start

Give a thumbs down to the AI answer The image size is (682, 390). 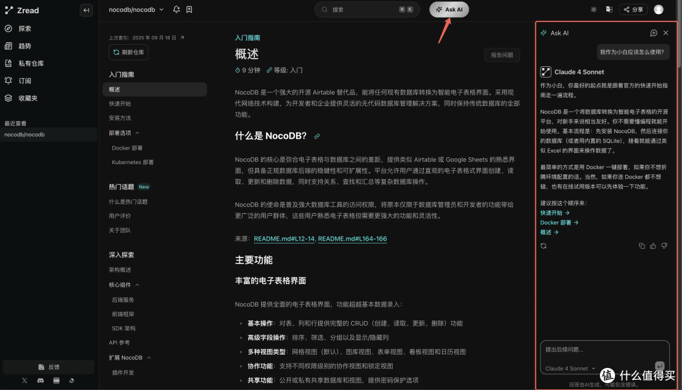[x=664, y=245]
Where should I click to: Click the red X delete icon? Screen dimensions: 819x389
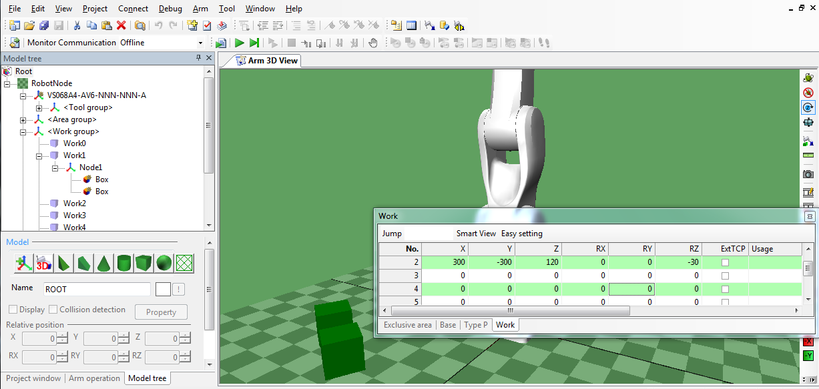(121, 25)
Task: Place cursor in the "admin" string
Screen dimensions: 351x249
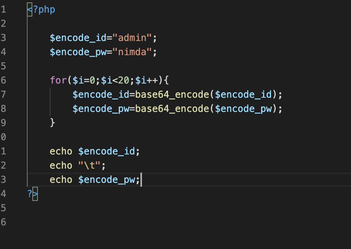Action: click(132, 38)
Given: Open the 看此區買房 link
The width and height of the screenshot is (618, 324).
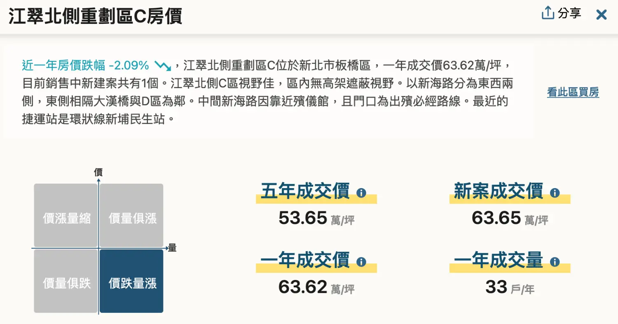Looking at the screenshot, I should [573, 92].
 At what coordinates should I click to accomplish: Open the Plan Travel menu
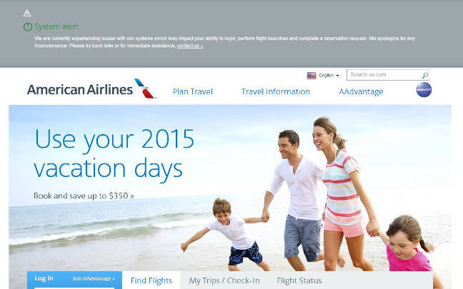coord(192,92)
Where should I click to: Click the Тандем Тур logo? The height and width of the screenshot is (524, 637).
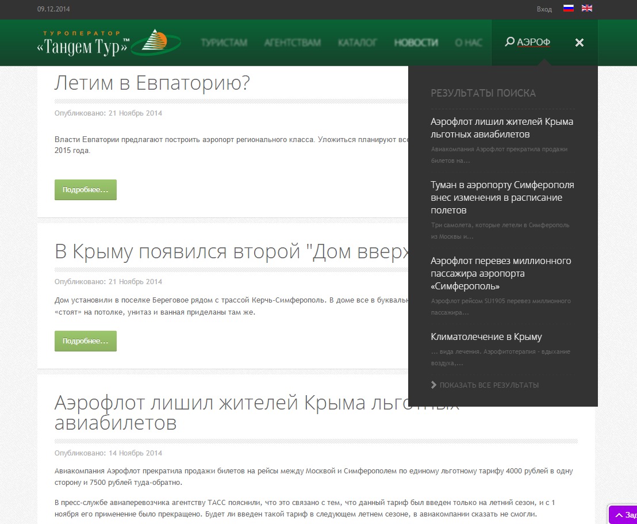pyautogui.click(x=109, y=43)
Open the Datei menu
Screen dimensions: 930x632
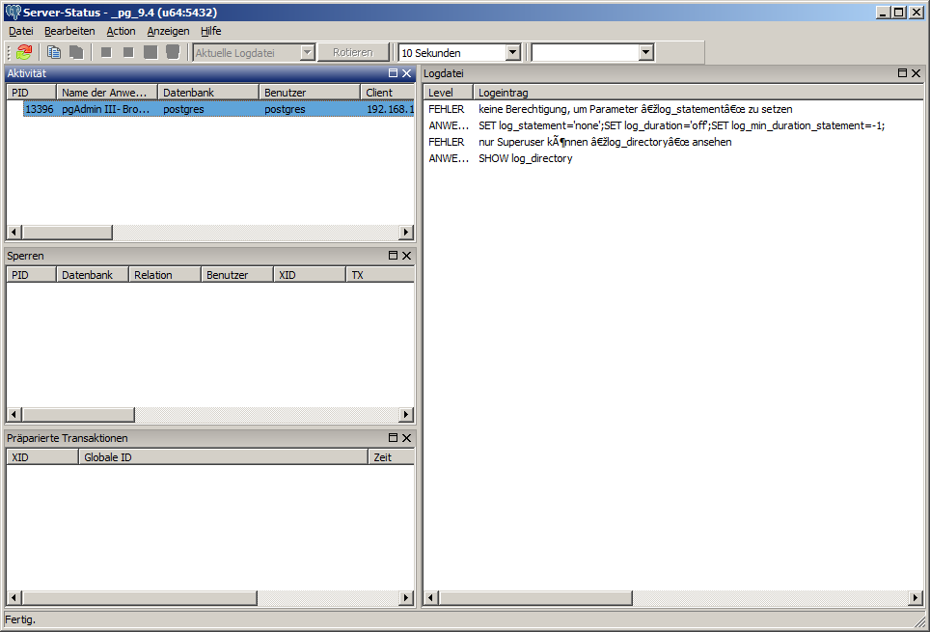point(20,31)
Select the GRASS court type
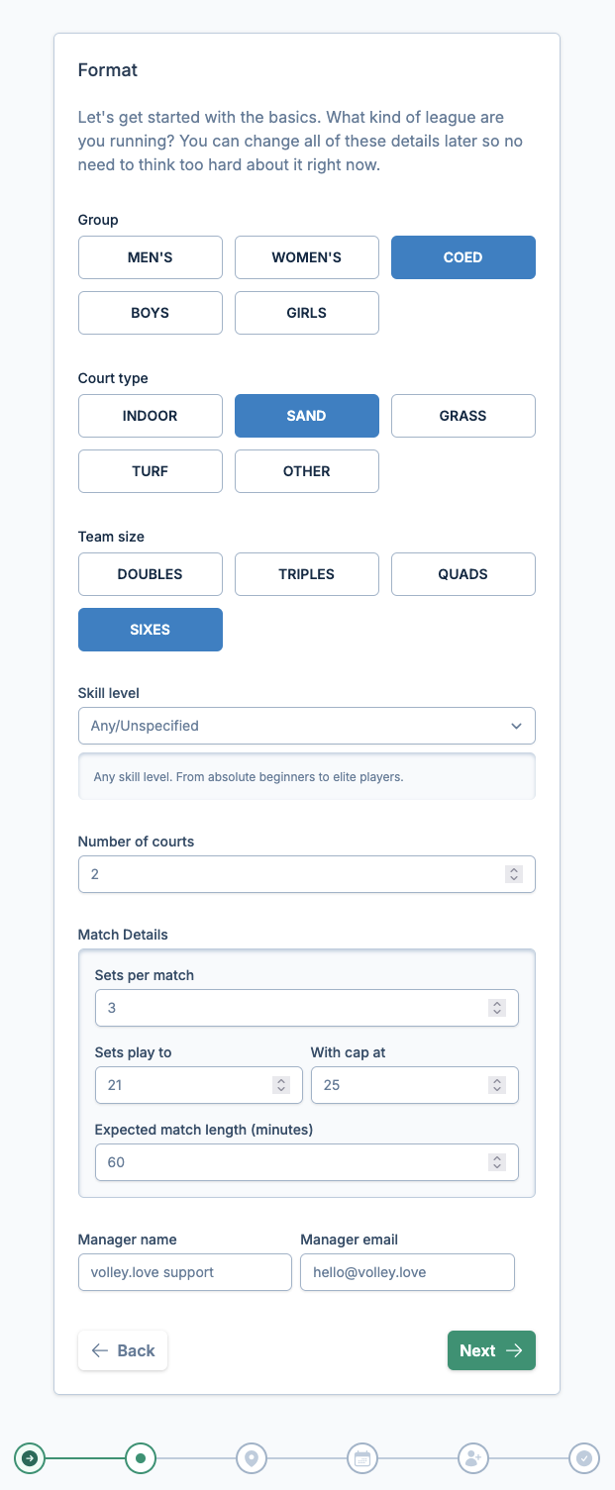 pyautogui.click(x=462, y=416)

end

### The task
Put the data from the line containing "Where should I click to: Click the Тандем" through the end of the data into a two-column CSV with the headers text and answer, one row for each text and its answer, each value in a single quoted field with line breaks replaced by spaces. Leave the pictures out.

### Response below
text,answer
"Where should I click to: Click the Тандем Тур logo? The height and width of the screenshot is (524, 637).","pyautogui.click(x=109, y=43)"
"Open the Datei menu Screen dimensions: 930x632","point(20,31)"
"Select the GRASS court type","pyautogui.click(x=462, y=416)"